Can a boss tell all staff if one of their employees gets coronavirus or displays symptoms?
Under the Privacy Act, there is a general obligation for a boss not to disclose personal information about an employee, unless an exception applies.
One of the exceptions is where you believe that disclosure is necessary to prevent or lessen the risk of a serious threat to someone's safety, wellbeing or health.
Does coronavirus (Covid-19) meet that criteria as a notifiable, potentially fatal disease?
The Herald put two scenarios to Privacy Commissioner John Edwards.
1. A staffer has been overseas and has Covid-19 symptoms, but self-isolates rather than returning to work immediately. Should staff be told that person has Covid-19?
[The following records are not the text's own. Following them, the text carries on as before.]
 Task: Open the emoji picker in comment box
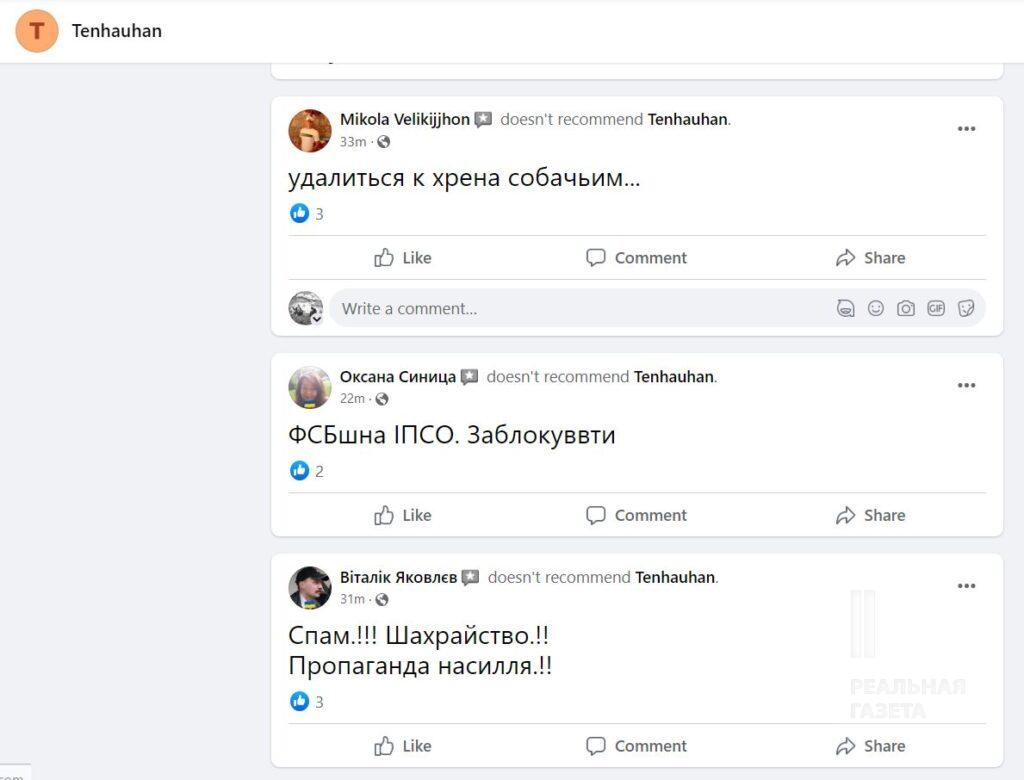point(876,308)
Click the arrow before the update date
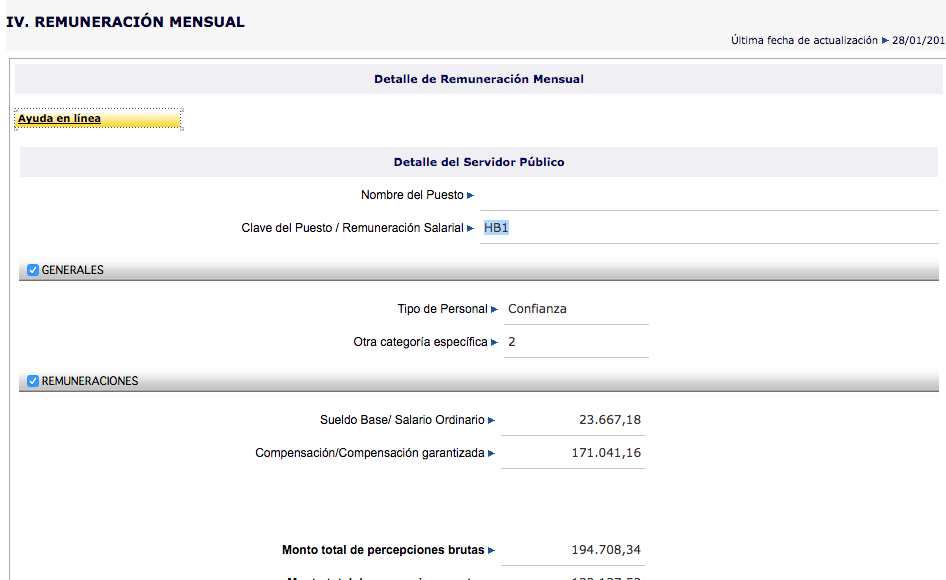Viewport: 946px width, 580px height. pos(884,41)
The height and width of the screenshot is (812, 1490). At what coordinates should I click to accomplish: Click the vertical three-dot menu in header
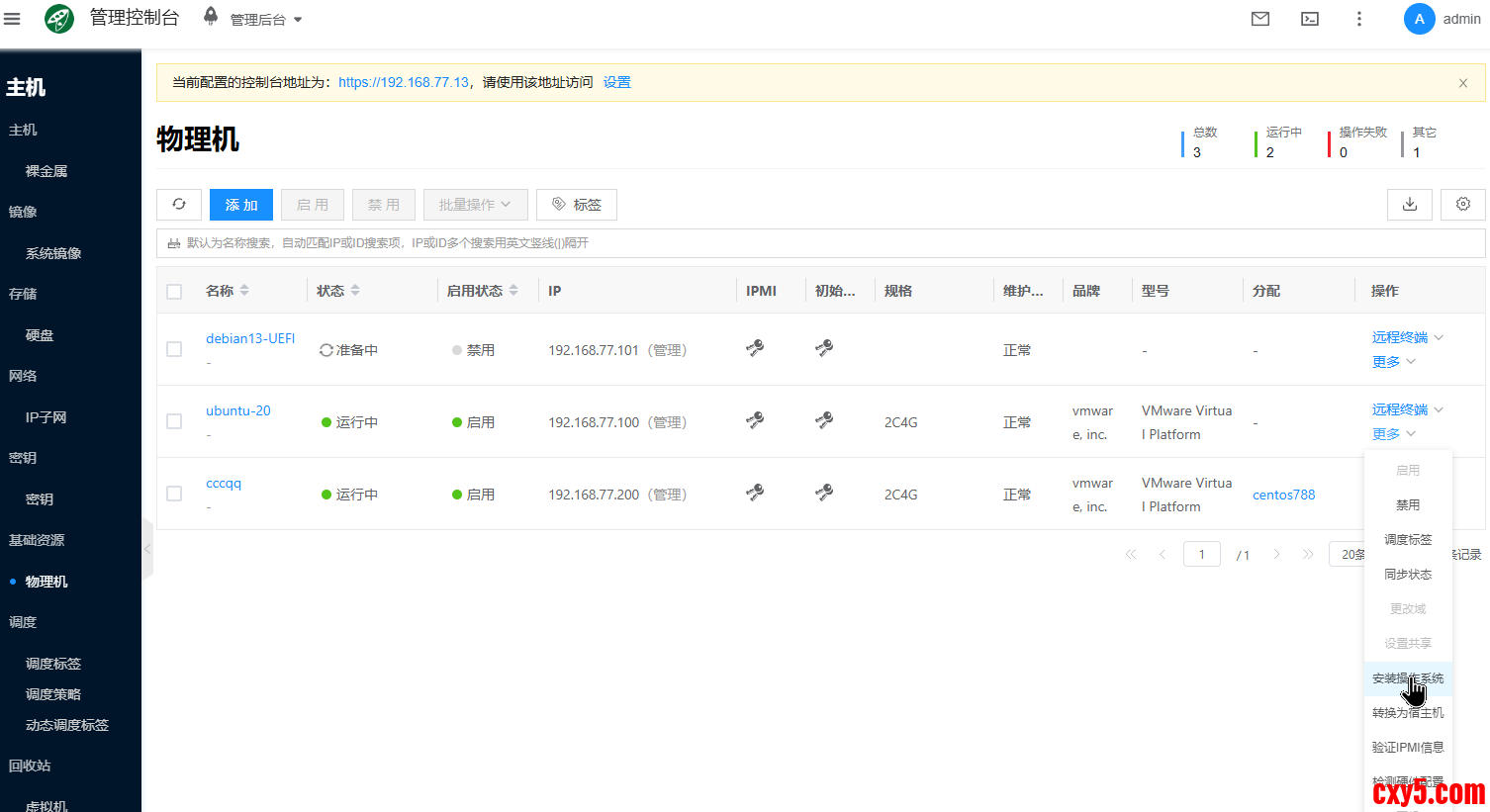pyautogui.click(x=1359, y=19)
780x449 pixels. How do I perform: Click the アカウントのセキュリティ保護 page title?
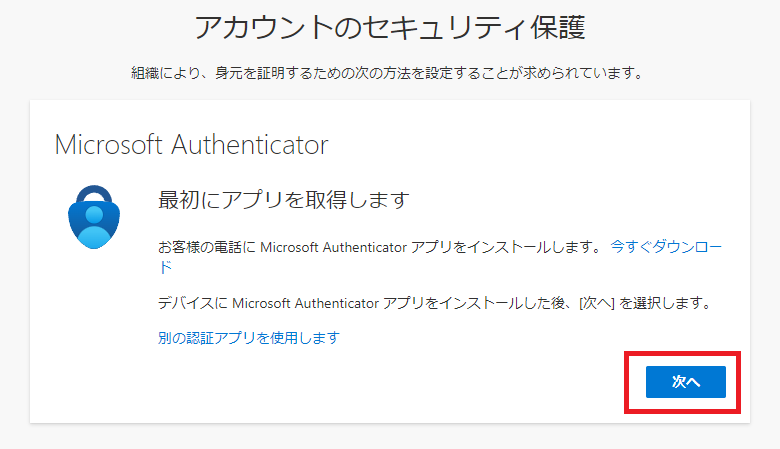(390, 27)
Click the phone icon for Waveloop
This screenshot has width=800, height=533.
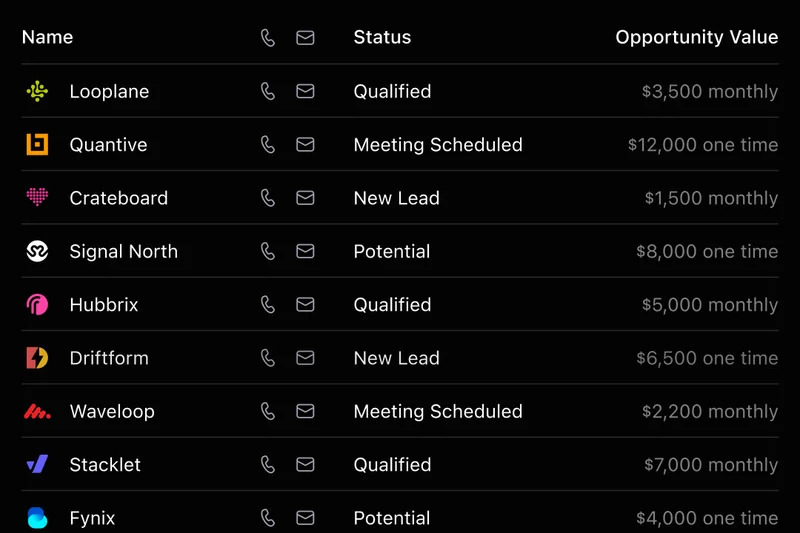pos(268,411)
"The answer is no," Edwards says. "The employer does not definitely know if the staff member has the Covid-19 virus. Therefore there are Privacy Act Principle 8 issues. As the employee has chosen to go into isolation so as to not potentially expose their colleagues, there is no health and safety imperative for the employer to disclose this information to other staff members. The employer should discuss with the quarantining staff member how they want to deal with any announcement to colleagues."
2. A staffer turns up at work for a couple of days and displays possible Covid-19 symptoms, then is sent home. Should staff be told that person possibly has Covid-19, or if they subsequently test positive?
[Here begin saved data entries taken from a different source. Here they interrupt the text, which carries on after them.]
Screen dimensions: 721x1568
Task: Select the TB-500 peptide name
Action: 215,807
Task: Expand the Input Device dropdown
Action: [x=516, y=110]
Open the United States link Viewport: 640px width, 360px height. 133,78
"The Privacy Act does allow for disclosure if there's a serious threat so staff can take precautions to protect themselves," Edwards says.
"One of the exceptions which permit the use or disclosure of personal information is where you believe that the use or disclosure is necessary in order to prevent or lessen the risk of a serious threat to someone's safety, wellbeing or health.
"Under this exception, when dealing with an employee who may have contracted a highly contagious disease, it may be prudent to advise other employees so they can monitor themselves for possible symptoms, isolate themselves from the workplace and take steps to protect themselves.
"It may not be necessary to identify the source of the exposure but there will be times when that will be unavoidable in the context, such as in a small organisation or office where only one person is absent on sick leave."
Employers grapple with isolation issues
Beyond the sanctity of their personal privacy, there's another reason an employee might want to keep Covid-19 symptoms to themselves.
Most people only qualify for five days' annual sick leave - only enough to get them halfway through the standard two-week stint for coronavirus self-isolation.
Conferenz MD Steve Scott says his company has adopted a temporary 14-day sick leave policy so "no sick leave" is not a reason to come to work with cold/flu symptoms.
Staff with symptoms are told to stay away from the office, with a work-from-home option available if they are up to it.
And NZ technology industry lobby group NZRise has called on the government to nudge Crown agencies from what it sees as a bias towards "bums on seats in the office" over remote working.
The Herald put NZRise's call to Economic Development Minister Phil Twyford and Communications Minister Faafai.
Twyford responded on the pair's behalf: "I'm advised the State Service Commission is providing workforce guidance to enable public service workers to work remotely and is updating their information as the situation unfolds."